The Australian Fair Work Commission has given the go-ahead to industrial action at Woodside Energy’s Pluto LNG 2 project after trade unions failed to agree on higher wages with the company.
Per the regulator’s decision, as cited by Reuters, the Offshore Alliance, which groups two industry trade unions, must hold a vote no later than December 4 to decide whether to start a strike. If the strike is approved, it would delay the start of production at Pluto LNG 2, which was scheduled for the second half of 2026.

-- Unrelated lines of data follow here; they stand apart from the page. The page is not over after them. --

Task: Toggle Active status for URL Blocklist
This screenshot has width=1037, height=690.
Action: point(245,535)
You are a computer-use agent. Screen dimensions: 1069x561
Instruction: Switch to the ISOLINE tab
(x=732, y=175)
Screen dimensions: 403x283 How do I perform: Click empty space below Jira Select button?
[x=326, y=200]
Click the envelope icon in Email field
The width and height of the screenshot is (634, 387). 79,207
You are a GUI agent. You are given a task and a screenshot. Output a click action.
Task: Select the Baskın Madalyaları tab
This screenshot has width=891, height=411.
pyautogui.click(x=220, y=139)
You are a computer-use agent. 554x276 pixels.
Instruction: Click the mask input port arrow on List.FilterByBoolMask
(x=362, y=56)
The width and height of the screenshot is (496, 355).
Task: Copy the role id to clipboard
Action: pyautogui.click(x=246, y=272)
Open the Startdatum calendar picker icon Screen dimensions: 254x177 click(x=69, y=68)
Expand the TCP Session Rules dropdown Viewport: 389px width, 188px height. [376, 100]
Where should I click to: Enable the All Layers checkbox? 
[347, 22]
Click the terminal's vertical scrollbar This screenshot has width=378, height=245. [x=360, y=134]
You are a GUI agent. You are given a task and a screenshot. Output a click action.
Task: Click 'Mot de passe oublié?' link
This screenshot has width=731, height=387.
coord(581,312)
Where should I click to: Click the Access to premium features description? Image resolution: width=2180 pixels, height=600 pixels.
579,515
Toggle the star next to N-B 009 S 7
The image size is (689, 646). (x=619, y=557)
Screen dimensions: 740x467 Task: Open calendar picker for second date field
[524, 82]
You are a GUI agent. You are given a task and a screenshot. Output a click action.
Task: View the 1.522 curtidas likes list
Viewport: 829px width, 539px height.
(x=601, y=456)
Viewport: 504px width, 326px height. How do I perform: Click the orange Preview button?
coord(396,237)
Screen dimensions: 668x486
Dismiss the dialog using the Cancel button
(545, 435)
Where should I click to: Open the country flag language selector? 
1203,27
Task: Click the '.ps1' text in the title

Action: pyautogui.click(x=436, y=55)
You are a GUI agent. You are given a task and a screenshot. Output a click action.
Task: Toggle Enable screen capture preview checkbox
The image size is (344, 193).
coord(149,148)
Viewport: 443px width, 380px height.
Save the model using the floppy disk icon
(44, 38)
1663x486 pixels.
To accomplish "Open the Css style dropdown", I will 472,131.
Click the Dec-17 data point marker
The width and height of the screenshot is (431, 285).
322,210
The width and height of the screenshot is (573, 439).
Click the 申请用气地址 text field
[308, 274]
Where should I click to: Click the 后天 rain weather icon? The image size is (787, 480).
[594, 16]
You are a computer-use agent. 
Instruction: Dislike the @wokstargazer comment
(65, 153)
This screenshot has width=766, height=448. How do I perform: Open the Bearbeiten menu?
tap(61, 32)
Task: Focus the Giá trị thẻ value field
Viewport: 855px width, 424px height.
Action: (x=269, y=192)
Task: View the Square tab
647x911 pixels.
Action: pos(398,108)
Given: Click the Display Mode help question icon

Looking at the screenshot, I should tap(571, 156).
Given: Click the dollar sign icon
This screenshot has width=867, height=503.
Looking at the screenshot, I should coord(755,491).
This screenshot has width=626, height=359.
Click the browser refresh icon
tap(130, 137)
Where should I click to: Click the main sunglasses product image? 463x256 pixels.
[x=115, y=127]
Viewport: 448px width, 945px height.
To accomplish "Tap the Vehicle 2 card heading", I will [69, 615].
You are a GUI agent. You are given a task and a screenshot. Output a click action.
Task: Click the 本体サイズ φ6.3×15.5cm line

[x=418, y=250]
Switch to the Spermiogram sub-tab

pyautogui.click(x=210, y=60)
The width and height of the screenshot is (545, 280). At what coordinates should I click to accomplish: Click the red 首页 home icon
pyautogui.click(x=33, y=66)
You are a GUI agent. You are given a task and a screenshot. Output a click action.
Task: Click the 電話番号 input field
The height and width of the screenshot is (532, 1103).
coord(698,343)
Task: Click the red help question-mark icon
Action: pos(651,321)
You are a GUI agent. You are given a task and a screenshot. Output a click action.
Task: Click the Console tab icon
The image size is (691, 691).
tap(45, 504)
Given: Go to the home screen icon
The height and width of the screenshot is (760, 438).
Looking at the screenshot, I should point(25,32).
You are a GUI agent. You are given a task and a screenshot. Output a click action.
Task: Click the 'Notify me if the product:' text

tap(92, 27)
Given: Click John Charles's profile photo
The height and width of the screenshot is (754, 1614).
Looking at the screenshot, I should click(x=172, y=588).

The dispute arose from findings made by the Offshore Alliance that workers at Pluto LNG 2 get paid 30% less per hour than workers at Chevron’s Wheatstone LNG project. The unions then asked Bechtel, the contractor working on Pluto LNG 2, to raise wages, but Bechtel refused, prompting the threat of industrial action.
Pluto 2, which is 91% completed, is an expansion on the Pluto LNG project, which sources natural gas from the Scarborough gas project, operated by Woodside. The expansion has a capacity of 5 million tons of LNG annually, and construction began back in 2022. The original Pluto facility has so far delivered more than 500 LNG cargos, Woodside said earlier.
Woodside Energy said earlier this year it expected significant growth in its oil and gas sales in the next seven years, driven primarily by liquefied natural gas. By 2032, the company should have an annual capacity of 40 million tons from 19 million tons as of this year. Pluto LNG 2 would add 5 million tons to the company’s annual total capacity.
“With global LNG demand forecast to grow 60% by 2035, Woodside’s increasing scale across the Atlantic and Pacific basins, combined with our marketing and trading business, optimises our capability to meet customer needs,” chief executive Meg O’Neill said at Woodside’s Capital Markets Day earlier this month.